_Data items_
▶

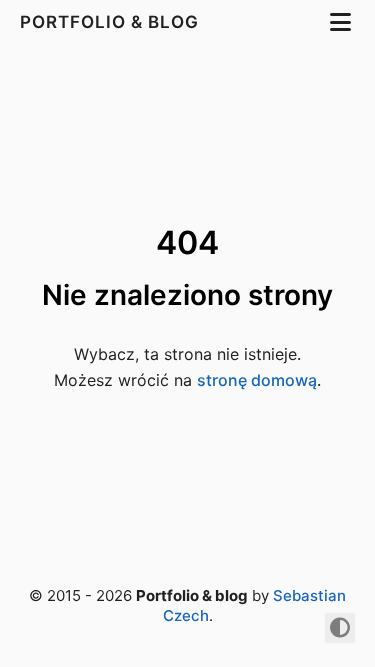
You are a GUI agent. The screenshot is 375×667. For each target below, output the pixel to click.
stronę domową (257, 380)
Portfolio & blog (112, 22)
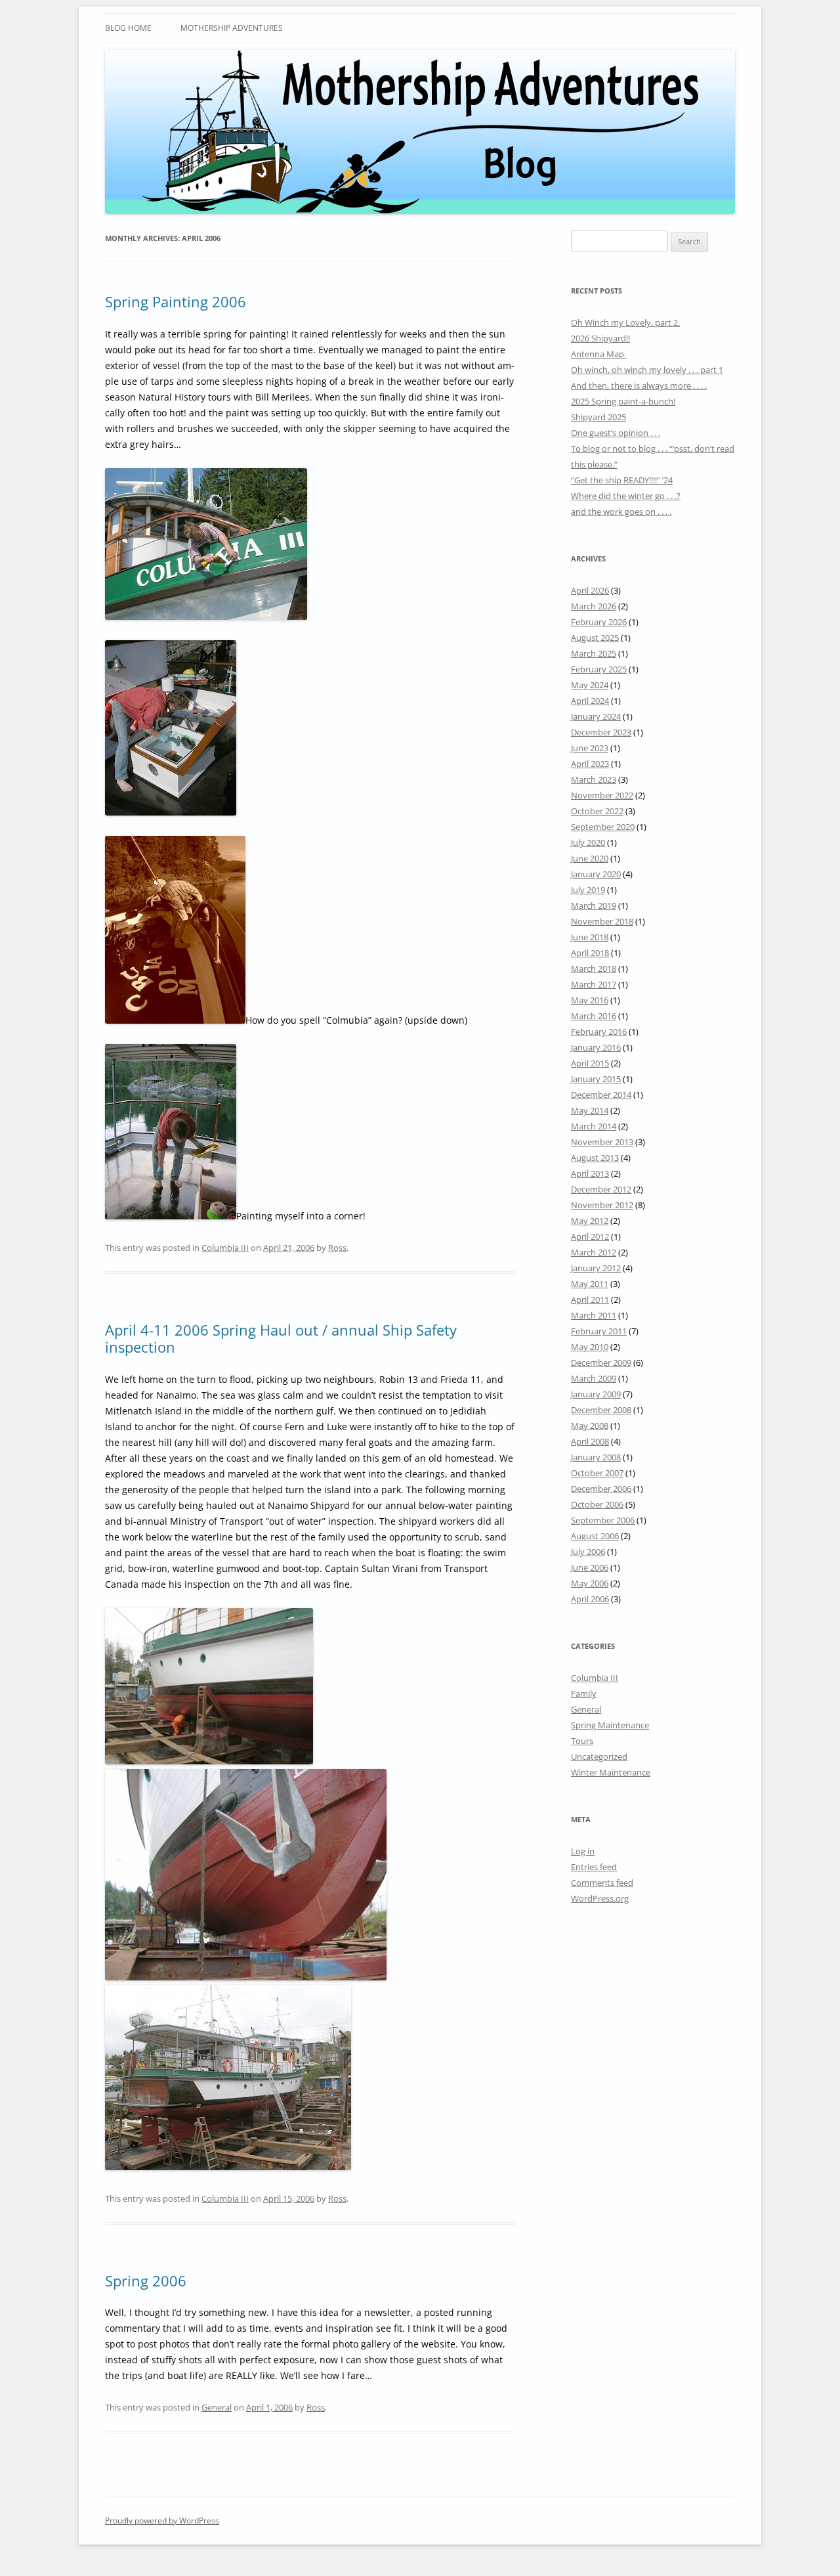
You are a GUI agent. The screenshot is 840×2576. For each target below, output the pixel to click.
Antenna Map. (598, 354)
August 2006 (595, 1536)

◀
▶

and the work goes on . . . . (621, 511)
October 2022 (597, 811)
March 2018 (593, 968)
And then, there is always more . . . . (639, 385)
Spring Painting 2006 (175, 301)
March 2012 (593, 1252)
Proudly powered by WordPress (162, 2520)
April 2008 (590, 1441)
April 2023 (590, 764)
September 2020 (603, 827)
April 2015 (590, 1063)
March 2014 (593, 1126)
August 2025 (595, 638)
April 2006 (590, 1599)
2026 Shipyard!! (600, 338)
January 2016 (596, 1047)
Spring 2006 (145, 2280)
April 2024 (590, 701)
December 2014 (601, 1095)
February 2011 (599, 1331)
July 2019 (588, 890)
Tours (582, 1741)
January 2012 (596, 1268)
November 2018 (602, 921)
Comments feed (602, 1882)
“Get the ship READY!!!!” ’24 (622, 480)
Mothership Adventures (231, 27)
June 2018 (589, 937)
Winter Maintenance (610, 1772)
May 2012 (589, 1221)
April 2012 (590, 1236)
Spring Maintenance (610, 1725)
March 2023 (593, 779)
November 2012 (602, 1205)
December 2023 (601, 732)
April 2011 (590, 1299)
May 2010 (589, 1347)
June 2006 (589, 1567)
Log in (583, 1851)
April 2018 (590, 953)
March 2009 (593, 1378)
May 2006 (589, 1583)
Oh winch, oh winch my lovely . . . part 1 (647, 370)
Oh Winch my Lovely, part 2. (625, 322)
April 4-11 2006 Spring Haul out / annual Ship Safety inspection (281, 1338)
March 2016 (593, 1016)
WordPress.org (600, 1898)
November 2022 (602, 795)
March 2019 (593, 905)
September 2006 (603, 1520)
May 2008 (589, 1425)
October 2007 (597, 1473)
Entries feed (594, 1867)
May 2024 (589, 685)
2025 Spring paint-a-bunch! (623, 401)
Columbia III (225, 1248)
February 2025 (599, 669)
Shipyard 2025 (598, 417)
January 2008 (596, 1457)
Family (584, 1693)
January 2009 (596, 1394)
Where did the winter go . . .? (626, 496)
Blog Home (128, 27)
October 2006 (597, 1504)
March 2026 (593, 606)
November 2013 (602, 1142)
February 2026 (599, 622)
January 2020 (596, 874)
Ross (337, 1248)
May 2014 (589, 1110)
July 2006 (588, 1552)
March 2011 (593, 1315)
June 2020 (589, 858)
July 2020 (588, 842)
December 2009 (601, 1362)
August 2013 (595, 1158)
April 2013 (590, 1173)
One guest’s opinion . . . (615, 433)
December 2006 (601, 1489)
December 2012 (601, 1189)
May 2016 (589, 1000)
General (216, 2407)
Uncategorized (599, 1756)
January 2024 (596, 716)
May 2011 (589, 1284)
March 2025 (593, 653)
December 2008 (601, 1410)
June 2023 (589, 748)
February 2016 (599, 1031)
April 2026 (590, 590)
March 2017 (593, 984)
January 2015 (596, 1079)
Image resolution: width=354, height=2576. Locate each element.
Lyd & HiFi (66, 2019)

◀

_Exercise objective_
Your answer should be only the number of lines in the entries above that hold the string "June".

_Result of this exercise_
4